### WORK INSTRUCTION
Transcribe each entry exactly, without pictures.

(Beginning of SOURCE DATA)

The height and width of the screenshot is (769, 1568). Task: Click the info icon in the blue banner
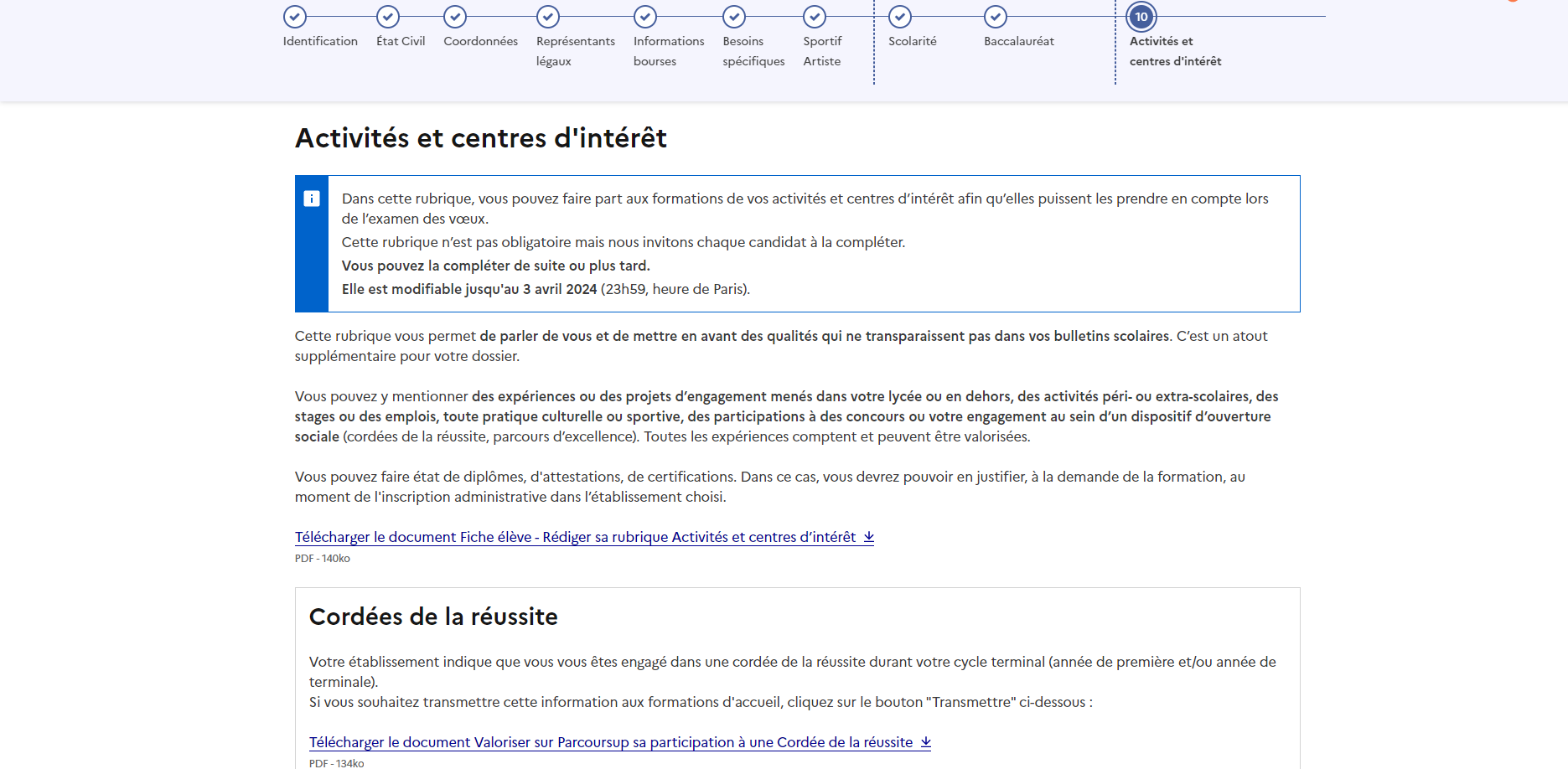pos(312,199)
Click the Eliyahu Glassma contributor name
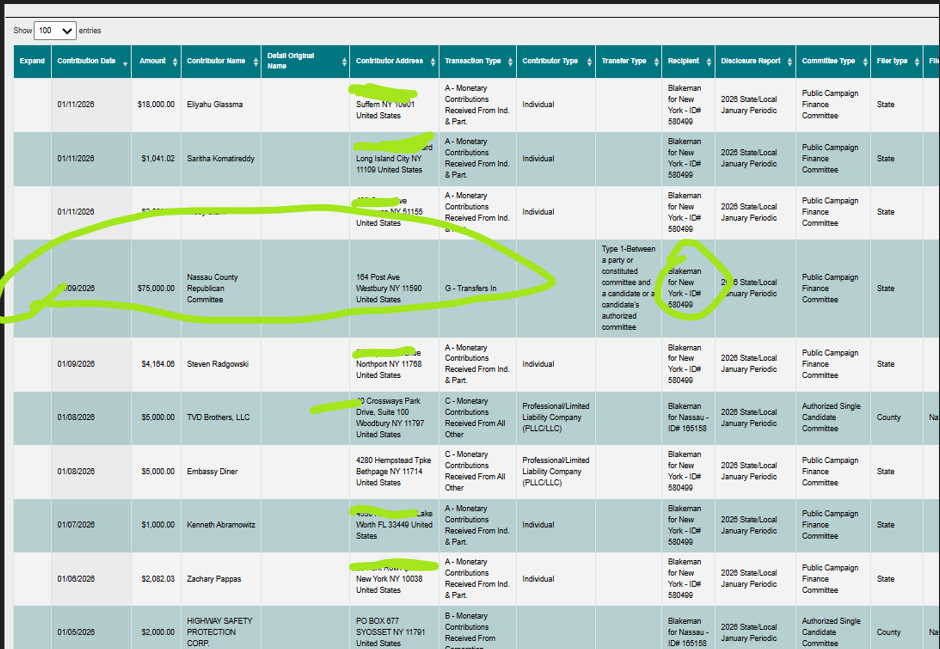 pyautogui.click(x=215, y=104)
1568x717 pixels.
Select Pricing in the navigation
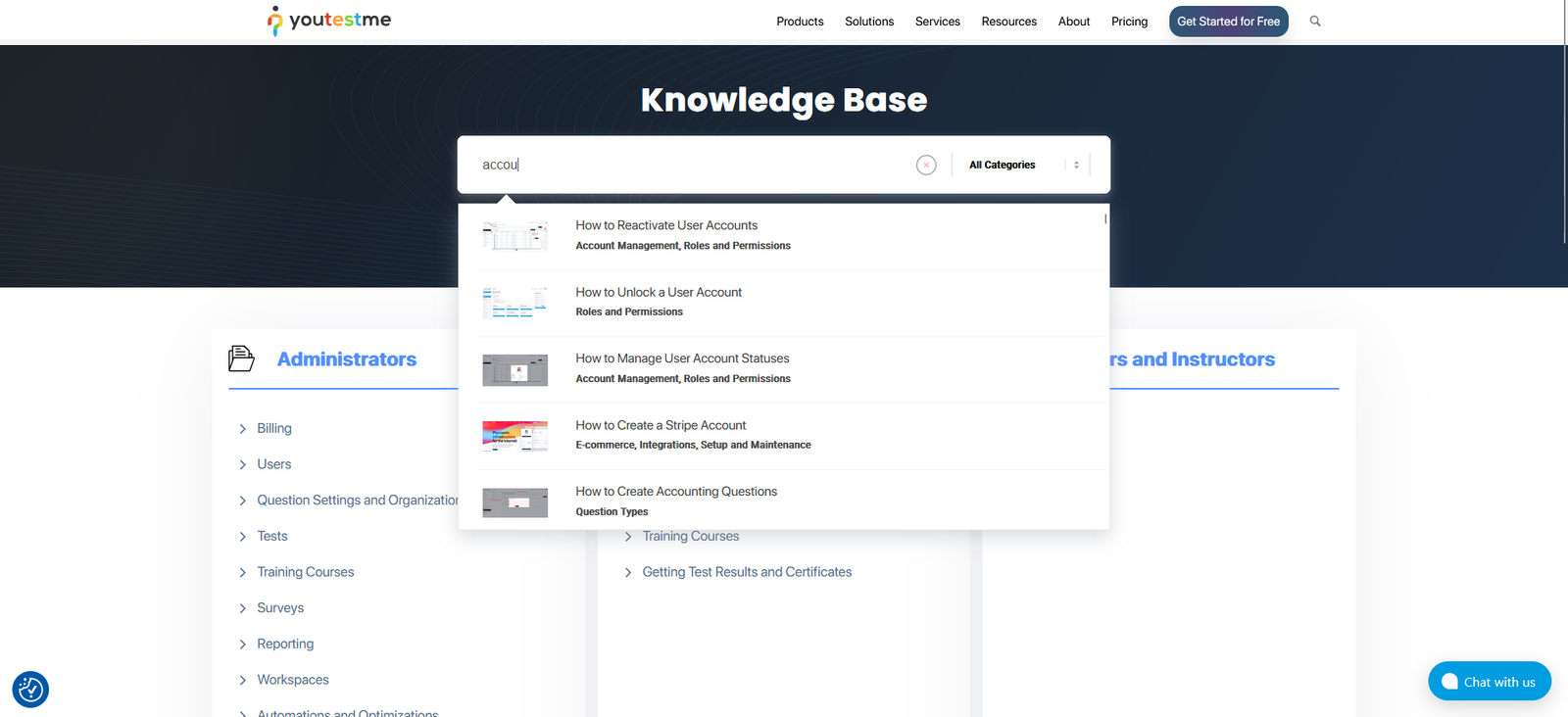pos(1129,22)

(End of SOURCE DATA)

### RESPONSE AREA
The height and width of the screenshot is (769, 1568). Task: Click the info icon in the blue banner
pos(312,199)
Click the Eliyahu Glassma contributor name
 pyautogui.click(x=215, y=104)
1568x717 pixels.
Select Pricing in the navigation
pos(1129,22)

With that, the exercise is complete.